Yes, your prayers have been answered. And no, this is not a trick. This is just good ole Florida State faith. White Trash Wednesdays are back for the summer. There are a few steps you have to take before you can take a leap of faith through the Strip’s door this Wednesday night. Don’t worry, as a Florida State Seminole, preparing yourself for WTW should be as easy as Baby Bio.

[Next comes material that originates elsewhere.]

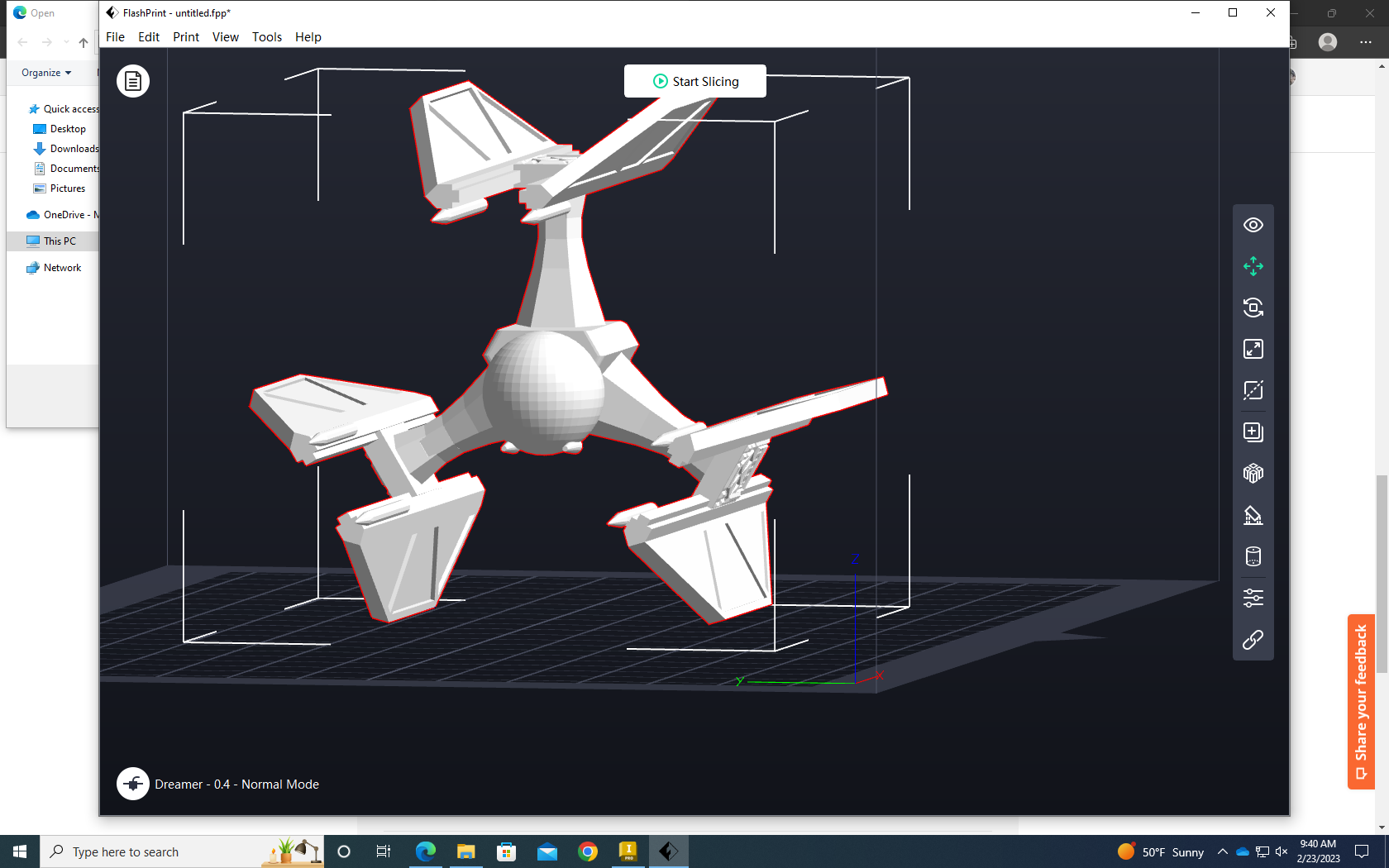1389x868 pixels.
Task: Select the Scale tool icon
Action: coord(1253,349)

Whether you’re male or female, this is a key component to White Trash. If you’re not wearing jorts, don’t bother to show up to the pregame. Jorts are a beautiful blessing to us college students for a number of reasons. They are dirt cheap; if not dirt cheap, they’re free. You’re running to Good Will in between your classes to find a pair the day of and handing them off to a friend to quickly create a masterpiece with the used denim. If not that, then you’re using an old pair of jeans lying on the ground in the back of your closet to bring back to life in the best way possible.
2. Staple WTW shirt
A great addition to your jorts is a classic white trash t-shirt. You have many different paths you can take for this but it’s the most important aspect of your outfit. Your shirt determines who you are at White Trash; it lets people know if you’re there to crush beers with your friends or simply headbang in Tenn all night long.

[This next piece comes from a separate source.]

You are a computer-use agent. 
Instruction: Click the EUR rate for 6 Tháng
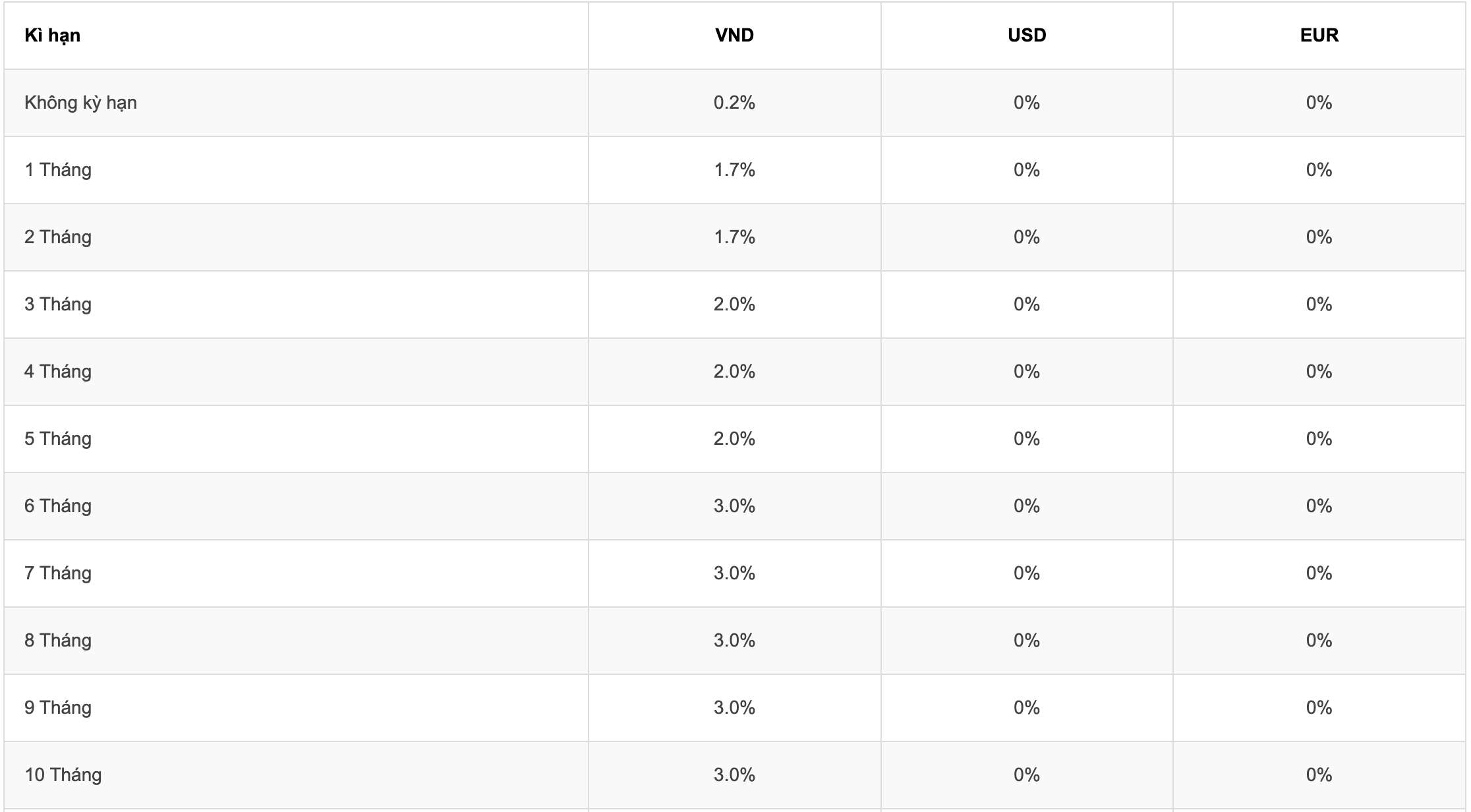pyautogui.click(x=1319, y=506)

The most common shirts you see out there are American themed, but the spectrum is broad. Other options you can take is a classic Ricky Bobby shirt that can be found at your local Walmart or even head to Good Will to see if you can find a comedic tee. Another popular option is any rivalry school. Expect a bigger turn out of UM shirts this summer because the rivalry is real. Don’t worry, there will still be a splash of orange and blue among the White Trash tees because UF will forever be our number one enemy. If you don’t have any of those shirts in store, grab yourself a Duck Dynasty tee. If you still can’t get your hands on any of those, try a camo shirt or one with a classic beer logo (our favorite being Natty Lite).

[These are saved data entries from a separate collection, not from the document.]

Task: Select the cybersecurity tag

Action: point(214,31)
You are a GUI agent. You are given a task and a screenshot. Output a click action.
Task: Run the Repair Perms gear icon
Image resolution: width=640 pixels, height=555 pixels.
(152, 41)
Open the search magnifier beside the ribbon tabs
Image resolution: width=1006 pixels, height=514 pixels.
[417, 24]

3. Finish your homework beforehand
Let’s be real, you are not doing that discussion board when you get back from White Trash. You’re only kidding yourself. The most important thing is to get your school stuff out of the way so you can drink your accomplishments away (even if that accomplishment is an eight-question quiz that you took earlier that day). Don’t leave that giant essay that’s due Friday morning for Thursday because you’re going to spend the whole day hungover in bed watching Friends, which brings us to our next point.
4. Ibuprofen and Powerade
Now, this is a key to White Trash survival. We’re already assuming you’re going to be bedridden the whole day and you can either suffer from your woes or Netflix-binge your hangover away. It is key to have some sort of pain reliever to take before you go to bed that night. Make sure to hydrate yourself and chug a Powerade before you go to bed to bring back your electrolytes and cure your dehydration from slamming drinks all night. If you skip this step, you will regret it. I promise.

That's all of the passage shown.